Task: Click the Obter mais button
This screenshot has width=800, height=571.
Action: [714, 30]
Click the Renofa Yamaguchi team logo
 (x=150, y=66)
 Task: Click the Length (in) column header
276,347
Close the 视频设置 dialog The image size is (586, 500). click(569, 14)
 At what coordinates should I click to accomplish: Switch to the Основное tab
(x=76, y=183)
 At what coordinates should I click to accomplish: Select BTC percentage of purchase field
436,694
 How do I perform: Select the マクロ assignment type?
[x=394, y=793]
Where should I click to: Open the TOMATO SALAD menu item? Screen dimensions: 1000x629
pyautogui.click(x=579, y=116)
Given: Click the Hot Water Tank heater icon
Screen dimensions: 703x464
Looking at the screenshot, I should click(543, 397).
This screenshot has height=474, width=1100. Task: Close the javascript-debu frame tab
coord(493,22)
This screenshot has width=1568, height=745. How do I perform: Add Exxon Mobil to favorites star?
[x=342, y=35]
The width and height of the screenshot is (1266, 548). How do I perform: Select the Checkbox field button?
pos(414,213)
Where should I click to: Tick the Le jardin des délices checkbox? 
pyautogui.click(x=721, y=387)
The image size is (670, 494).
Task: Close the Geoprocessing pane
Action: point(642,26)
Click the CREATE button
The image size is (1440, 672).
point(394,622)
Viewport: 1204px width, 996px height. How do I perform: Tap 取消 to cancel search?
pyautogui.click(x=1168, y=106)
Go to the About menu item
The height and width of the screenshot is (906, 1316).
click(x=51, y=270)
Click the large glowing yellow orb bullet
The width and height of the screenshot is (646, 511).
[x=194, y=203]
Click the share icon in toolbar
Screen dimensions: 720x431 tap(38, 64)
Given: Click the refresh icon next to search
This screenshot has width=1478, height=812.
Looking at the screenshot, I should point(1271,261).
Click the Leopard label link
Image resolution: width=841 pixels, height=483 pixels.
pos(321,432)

####################

Instructions to follow
Please copy only the lines from the one with "Click the CREATE button" through the final line of the records above, both ends included.

Exercise response
Click the CREATE button
The image size is (1440, 672).
point(394,622)
Viewport: 1204px width, 996px height. How do I perform: Tap 取消 to cancel search?
pyautogui.click(x=1168, y=106)
Go to the About menu item
The height and width of the screenshot is (906, 1316).
click(x=51, y=270)
Click the large glowing yellow orb bullet
The width and height of the screenshot is (646, 511).
[x=194, y=203]
Click the share icon in toolbar
Screen dimensions: 720x431 tap(38, 64)
Given: Click the refresh icon next to search
This screenshot has width=1478, height=812.
Looking at the screenshot, I should point(1271,261).
Click the Leopard label link
Image resolution: width=841 pixels, height=483 pixels.
pos(321,432)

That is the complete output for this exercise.